Beginning with the very first line, please reproduce the entries exactly through the line containing "Given: Toggle element state with :hov".

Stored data
»»

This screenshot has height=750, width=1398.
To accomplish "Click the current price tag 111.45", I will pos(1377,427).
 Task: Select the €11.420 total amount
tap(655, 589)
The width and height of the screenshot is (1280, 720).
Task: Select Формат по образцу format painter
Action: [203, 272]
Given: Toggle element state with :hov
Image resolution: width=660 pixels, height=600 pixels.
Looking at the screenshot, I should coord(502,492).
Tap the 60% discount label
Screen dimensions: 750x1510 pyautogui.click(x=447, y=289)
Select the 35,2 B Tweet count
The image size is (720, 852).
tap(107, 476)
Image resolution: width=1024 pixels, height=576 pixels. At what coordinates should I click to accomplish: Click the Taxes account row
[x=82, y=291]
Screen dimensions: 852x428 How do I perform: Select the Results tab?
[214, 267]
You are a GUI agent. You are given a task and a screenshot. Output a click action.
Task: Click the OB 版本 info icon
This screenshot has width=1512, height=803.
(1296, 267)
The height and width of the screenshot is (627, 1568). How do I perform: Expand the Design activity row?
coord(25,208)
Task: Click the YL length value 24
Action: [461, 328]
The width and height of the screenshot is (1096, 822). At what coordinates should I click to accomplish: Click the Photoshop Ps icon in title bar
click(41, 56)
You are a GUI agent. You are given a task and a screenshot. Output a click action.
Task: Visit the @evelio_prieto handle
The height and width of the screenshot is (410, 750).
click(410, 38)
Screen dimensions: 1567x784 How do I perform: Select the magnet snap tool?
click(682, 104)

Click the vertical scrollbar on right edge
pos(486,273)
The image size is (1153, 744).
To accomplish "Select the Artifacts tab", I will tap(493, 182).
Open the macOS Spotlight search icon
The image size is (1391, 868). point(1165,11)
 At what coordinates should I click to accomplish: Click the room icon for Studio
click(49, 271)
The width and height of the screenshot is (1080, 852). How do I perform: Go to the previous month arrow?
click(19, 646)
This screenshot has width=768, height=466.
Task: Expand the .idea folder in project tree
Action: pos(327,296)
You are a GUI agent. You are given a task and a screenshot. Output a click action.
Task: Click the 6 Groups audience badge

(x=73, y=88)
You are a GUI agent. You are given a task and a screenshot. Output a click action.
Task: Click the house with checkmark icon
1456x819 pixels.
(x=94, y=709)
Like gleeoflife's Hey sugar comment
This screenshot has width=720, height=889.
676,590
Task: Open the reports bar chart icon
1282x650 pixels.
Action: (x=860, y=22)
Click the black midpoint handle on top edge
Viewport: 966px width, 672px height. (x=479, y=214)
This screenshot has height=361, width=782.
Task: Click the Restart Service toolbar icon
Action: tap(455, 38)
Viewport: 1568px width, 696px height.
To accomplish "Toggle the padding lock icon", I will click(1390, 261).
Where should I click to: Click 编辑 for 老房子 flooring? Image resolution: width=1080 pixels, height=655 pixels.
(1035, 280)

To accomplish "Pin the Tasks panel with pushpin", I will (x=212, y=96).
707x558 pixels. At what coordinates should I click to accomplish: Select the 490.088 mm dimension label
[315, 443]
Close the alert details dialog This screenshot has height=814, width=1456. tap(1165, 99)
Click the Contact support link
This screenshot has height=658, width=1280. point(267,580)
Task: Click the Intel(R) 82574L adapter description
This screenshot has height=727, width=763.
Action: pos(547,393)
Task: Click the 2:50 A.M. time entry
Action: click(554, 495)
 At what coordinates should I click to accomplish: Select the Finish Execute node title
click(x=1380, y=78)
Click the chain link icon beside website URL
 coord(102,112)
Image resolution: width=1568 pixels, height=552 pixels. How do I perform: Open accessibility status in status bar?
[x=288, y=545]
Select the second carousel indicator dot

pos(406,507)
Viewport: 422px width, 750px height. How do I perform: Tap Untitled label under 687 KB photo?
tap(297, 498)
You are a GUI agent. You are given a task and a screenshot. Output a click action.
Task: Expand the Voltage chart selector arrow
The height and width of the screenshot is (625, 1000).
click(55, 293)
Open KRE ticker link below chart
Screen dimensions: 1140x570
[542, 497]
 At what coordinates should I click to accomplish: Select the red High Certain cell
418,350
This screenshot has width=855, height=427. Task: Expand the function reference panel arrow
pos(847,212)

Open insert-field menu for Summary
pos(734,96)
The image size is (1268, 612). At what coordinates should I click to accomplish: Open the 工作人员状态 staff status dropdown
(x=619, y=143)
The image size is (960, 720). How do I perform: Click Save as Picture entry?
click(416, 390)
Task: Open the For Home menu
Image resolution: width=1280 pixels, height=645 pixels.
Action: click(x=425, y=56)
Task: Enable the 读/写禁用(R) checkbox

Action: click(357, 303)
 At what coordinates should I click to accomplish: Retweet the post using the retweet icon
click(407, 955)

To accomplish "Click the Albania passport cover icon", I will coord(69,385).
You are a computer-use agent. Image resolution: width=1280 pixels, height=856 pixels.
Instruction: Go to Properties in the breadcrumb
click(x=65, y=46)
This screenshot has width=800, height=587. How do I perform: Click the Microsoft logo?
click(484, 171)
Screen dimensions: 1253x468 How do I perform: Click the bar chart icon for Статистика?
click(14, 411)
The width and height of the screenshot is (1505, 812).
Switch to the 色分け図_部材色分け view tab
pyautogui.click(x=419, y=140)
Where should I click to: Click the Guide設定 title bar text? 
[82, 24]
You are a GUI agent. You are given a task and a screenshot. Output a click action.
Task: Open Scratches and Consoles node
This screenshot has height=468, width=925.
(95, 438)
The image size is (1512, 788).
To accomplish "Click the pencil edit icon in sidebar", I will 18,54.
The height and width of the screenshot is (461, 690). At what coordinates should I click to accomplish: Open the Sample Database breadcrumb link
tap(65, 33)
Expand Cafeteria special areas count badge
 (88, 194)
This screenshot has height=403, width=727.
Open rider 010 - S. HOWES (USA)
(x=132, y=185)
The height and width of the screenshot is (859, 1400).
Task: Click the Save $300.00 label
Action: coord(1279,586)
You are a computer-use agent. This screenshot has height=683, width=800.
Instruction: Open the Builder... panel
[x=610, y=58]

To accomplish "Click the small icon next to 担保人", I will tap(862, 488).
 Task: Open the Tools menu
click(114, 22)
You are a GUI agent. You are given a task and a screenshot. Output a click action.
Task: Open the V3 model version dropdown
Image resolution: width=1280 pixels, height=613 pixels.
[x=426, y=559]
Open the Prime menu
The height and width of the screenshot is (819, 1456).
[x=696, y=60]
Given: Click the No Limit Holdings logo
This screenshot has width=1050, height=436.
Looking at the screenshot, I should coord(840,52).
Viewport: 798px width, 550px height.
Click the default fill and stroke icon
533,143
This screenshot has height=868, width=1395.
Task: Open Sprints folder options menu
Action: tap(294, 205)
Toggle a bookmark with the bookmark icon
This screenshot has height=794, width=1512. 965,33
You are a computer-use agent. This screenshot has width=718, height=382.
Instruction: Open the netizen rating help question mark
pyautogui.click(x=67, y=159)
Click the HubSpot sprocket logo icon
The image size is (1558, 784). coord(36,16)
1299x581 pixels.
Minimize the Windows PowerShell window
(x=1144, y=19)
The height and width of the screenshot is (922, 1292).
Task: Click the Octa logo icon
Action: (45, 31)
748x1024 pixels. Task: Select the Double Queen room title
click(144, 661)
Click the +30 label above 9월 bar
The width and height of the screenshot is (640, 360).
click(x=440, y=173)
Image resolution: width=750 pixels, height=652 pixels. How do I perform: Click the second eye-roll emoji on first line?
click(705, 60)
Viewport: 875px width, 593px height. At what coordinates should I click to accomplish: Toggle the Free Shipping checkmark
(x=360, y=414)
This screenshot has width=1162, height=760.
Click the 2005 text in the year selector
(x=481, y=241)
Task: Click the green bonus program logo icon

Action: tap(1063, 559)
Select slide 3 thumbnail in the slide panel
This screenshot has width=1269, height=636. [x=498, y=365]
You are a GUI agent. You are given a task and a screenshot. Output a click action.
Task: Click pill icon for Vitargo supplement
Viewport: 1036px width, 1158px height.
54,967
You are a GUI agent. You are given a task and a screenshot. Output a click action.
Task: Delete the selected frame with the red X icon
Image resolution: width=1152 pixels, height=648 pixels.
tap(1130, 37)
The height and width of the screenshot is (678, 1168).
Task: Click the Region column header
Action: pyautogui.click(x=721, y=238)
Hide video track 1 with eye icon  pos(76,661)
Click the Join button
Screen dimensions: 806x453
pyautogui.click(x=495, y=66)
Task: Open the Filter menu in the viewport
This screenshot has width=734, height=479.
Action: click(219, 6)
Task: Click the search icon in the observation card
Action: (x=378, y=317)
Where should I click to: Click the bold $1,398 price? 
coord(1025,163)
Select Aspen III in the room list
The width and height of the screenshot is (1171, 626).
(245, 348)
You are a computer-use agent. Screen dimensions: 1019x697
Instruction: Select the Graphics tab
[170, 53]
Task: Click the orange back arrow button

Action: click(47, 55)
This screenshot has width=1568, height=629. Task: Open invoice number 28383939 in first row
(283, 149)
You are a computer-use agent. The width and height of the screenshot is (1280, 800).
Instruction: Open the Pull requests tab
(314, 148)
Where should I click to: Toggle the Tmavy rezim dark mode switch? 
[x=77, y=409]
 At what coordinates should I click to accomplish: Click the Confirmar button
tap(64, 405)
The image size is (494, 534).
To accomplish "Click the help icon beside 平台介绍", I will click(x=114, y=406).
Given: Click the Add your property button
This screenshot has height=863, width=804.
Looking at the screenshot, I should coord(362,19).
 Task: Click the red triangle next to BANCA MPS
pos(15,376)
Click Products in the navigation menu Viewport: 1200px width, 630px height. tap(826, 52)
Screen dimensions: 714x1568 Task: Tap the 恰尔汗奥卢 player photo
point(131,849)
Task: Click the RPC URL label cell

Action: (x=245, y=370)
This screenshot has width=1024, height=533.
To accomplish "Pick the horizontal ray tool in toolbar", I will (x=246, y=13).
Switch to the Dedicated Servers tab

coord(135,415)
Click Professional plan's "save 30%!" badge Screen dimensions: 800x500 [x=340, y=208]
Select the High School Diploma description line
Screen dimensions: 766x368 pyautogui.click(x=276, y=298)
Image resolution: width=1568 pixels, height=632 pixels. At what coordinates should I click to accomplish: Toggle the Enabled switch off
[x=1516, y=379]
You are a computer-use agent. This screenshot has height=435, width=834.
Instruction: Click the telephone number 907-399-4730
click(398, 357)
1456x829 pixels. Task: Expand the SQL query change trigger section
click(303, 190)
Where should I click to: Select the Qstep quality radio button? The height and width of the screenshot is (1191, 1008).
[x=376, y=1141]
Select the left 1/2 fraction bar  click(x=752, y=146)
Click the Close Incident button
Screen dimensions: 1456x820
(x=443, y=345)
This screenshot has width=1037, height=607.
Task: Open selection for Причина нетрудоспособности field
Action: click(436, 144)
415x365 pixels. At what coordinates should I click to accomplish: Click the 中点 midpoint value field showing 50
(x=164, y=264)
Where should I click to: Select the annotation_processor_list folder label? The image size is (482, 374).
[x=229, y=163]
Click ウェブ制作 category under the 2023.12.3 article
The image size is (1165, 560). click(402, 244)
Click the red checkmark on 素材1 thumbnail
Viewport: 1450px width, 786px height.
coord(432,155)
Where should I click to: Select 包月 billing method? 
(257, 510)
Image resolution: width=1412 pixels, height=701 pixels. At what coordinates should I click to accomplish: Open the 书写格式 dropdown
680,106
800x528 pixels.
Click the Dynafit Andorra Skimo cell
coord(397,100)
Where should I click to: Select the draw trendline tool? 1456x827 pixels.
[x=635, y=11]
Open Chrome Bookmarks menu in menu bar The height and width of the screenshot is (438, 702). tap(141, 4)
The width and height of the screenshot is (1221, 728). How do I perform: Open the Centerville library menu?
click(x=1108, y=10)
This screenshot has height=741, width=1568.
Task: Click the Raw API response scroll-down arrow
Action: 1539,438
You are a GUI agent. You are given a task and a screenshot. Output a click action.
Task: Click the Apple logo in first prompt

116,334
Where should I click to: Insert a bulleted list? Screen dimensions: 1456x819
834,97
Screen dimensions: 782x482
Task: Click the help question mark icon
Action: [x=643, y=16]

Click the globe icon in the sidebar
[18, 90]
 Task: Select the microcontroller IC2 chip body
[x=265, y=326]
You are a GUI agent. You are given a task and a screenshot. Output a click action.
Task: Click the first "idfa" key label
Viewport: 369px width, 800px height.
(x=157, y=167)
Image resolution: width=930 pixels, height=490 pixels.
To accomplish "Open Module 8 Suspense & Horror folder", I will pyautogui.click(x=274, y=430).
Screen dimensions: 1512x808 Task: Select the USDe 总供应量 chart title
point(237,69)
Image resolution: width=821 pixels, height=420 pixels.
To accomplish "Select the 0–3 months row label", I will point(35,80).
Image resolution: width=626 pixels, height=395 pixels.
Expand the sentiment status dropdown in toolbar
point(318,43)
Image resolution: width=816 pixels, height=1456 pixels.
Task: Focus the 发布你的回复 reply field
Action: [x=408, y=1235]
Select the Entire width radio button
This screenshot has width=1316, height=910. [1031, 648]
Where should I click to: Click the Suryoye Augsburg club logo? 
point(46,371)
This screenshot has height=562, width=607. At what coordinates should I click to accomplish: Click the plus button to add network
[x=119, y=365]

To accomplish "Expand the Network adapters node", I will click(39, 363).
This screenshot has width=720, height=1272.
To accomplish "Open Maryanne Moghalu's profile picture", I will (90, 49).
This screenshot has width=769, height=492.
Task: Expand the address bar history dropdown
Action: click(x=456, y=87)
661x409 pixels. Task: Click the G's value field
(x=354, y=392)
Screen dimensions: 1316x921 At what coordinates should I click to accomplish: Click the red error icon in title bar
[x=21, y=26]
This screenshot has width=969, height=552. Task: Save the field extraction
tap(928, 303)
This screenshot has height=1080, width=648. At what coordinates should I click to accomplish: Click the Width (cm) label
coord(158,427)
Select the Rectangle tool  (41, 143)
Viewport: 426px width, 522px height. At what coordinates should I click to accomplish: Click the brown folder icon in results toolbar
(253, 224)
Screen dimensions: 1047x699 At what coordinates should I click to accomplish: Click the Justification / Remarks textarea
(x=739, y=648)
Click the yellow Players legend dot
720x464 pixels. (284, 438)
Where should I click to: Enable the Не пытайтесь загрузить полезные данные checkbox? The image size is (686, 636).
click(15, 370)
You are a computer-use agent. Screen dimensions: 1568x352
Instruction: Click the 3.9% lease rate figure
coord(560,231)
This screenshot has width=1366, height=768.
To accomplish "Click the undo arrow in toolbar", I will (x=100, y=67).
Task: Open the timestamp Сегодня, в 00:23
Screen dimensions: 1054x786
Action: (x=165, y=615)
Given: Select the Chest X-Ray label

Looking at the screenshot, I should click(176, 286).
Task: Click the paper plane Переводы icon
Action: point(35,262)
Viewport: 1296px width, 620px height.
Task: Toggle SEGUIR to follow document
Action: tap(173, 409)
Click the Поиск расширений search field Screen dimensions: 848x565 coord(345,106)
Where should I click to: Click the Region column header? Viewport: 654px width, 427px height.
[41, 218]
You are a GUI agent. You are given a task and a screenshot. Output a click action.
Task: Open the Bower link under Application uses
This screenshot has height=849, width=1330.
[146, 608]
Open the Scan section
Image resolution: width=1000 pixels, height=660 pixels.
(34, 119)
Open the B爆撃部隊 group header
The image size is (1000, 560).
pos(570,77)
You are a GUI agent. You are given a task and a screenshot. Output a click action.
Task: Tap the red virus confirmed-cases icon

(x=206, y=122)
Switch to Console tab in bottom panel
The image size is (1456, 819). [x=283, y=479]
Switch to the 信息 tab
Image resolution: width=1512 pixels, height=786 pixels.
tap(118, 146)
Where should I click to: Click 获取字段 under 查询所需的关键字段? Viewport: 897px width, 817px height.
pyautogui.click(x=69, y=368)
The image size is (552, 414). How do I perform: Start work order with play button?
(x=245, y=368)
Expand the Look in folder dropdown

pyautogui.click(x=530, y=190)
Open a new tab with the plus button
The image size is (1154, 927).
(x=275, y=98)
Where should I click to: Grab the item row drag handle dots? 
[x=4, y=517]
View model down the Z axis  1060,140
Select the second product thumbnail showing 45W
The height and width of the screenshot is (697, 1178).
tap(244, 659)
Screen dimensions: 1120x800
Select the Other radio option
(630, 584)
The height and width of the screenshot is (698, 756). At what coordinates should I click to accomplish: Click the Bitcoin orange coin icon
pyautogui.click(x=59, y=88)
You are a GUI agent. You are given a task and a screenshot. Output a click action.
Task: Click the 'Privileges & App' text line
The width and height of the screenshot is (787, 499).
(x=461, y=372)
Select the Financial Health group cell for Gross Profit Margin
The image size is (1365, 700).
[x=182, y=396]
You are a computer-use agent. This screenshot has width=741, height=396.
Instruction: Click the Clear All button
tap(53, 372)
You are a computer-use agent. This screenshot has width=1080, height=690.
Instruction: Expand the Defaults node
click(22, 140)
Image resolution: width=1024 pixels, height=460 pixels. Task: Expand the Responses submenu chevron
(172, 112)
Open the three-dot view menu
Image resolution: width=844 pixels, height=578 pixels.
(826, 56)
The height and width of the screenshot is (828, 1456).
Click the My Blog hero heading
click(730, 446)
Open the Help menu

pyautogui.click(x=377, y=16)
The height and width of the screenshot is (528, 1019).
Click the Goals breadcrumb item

««

_Expected answer_:
This screenshot has height=750, width=1398.
To accomplish "Click the current price tag 111.45", I will pos(1377,427).
 Task: Select the €11.420 total amount
tap(655, 589)
The width and height of the screenshot is (1280, 720).
Task: Select Формат по образцу format painter
Action: [203, 272]
Given: Toggle element state with :hov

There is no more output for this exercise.